• **Directions for this task**: Which lines have the string "Home"? Copy all of them from the entries below.

• **Dataset records**:
▶
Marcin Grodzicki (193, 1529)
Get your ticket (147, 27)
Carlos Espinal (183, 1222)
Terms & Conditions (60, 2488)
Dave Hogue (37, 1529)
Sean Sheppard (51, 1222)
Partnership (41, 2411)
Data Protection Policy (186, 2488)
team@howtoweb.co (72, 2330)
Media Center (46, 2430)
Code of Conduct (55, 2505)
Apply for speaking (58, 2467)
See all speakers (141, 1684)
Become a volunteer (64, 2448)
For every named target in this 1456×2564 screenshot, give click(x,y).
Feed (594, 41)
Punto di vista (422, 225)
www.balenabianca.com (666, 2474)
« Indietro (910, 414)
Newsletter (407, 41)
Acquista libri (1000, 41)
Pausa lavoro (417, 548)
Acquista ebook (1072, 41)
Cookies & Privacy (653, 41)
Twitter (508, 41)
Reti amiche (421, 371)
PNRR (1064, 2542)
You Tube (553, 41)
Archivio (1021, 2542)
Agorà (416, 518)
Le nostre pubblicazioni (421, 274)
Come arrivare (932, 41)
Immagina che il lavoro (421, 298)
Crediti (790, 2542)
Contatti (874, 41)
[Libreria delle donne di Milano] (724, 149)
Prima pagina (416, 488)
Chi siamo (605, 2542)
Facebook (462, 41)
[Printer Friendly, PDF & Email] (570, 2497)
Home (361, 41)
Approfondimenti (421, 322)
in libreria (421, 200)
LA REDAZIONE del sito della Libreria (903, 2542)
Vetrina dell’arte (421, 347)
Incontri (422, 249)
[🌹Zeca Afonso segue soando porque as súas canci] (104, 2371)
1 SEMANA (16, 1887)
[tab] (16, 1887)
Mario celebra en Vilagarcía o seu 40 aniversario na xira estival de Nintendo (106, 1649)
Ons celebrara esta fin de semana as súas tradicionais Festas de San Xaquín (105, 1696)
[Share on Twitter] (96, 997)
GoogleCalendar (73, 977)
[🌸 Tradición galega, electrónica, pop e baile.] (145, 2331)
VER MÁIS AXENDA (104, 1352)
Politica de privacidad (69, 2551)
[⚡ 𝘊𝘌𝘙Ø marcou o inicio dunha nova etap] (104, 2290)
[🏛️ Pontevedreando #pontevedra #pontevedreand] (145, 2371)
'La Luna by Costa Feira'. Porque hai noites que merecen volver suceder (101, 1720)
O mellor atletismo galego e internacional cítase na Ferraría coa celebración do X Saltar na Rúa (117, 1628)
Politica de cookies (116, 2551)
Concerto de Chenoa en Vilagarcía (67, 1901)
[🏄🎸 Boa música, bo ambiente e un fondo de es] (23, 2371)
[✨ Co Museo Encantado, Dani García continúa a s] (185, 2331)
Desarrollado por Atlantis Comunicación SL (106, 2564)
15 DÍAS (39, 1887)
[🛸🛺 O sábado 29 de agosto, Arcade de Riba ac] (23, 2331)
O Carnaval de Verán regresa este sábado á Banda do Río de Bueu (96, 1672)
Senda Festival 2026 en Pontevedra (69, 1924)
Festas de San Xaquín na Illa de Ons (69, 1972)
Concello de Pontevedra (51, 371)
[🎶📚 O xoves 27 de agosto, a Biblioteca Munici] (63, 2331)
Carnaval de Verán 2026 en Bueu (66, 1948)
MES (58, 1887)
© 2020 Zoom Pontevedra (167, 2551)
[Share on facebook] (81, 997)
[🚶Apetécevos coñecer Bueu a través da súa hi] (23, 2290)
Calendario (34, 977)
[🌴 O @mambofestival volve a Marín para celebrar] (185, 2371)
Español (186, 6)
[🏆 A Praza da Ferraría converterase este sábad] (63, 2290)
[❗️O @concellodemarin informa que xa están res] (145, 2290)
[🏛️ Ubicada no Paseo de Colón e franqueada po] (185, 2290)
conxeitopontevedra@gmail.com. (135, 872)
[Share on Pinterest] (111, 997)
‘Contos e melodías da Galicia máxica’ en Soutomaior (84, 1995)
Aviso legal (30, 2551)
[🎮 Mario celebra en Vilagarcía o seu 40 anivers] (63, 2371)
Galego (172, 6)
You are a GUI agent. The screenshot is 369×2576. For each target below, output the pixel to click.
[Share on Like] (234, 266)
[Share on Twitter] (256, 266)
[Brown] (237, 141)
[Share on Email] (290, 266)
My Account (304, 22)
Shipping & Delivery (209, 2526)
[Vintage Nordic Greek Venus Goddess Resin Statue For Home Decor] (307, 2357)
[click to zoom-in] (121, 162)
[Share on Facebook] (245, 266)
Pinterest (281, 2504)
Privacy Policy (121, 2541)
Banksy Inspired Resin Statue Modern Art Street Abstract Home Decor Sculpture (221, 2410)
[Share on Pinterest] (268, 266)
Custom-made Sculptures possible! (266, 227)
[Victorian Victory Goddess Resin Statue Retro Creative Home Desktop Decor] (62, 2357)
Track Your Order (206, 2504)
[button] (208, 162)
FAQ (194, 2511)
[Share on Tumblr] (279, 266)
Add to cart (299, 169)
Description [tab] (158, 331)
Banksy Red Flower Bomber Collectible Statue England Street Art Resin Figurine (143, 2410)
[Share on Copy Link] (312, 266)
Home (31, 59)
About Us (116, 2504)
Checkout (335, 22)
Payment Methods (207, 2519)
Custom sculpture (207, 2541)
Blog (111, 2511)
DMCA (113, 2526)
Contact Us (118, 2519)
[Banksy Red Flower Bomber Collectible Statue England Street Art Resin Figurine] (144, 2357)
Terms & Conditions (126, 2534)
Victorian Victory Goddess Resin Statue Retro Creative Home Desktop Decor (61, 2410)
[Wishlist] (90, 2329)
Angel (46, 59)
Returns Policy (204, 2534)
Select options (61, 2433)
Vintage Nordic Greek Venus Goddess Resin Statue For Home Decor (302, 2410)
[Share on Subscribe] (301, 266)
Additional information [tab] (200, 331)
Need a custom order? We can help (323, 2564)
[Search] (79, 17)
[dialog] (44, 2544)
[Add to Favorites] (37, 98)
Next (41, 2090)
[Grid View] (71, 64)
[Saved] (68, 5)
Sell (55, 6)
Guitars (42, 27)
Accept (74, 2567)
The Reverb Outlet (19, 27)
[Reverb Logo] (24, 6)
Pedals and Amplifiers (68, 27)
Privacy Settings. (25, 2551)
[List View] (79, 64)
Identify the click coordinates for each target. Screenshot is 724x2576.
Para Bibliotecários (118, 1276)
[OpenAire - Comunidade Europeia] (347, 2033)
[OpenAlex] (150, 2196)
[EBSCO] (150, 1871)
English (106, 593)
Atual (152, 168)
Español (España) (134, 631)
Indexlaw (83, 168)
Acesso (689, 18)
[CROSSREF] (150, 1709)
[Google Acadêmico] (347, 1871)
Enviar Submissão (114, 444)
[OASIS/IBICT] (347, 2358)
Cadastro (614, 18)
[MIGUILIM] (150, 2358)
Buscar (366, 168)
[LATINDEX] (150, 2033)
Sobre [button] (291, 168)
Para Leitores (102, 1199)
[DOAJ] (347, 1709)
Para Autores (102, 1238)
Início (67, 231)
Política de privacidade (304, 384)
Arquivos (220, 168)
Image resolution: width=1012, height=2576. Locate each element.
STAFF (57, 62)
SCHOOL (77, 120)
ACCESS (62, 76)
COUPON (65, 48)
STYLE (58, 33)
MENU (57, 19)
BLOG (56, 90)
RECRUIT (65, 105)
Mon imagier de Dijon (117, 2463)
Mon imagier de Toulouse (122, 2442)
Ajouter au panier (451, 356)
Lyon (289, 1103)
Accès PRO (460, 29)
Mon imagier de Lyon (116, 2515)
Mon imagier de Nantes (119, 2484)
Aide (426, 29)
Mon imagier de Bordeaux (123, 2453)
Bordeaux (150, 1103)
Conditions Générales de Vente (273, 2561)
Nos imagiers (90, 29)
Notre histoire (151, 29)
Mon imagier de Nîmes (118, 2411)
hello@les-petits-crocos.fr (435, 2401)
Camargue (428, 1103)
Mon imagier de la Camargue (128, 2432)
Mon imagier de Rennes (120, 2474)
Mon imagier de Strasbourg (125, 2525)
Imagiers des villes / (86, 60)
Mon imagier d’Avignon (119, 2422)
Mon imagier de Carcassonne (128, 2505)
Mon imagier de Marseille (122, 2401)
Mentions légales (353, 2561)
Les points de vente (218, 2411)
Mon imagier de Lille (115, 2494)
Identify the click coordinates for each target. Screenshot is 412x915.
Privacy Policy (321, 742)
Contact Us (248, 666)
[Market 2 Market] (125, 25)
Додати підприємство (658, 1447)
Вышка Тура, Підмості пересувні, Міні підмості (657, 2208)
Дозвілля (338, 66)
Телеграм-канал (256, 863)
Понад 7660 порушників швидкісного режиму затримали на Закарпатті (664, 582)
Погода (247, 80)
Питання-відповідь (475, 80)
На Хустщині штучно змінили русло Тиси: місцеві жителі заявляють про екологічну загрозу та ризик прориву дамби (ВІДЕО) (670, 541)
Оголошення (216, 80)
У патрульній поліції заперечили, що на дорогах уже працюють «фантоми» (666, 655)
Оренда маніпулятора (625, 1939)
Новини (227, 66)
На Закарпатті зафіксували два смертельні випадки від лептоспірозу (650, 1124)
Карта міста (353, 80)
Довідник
◀
• **Solution for this problem**:
Home (361, 41)
[Vintage Nordic Greek Venus Goddess Resin Statue For Home Decor] (307, 2357)
Banksy Inspired Resin Statue Modern Art Street Abstract Home Decor Sculpture (221, 2410)
[Victorian Victory Goddess Resin Statue Retro Creative Home Desktop Decor] (62, 2357)
Home (31, 59)
Victorian Victory Goddess Resin Statue Retro Creative Home Desktop Decor (61, 2410)
Vintage Nordic Greek Venus Goddess Resin Statue For Home Decor (302, 2410)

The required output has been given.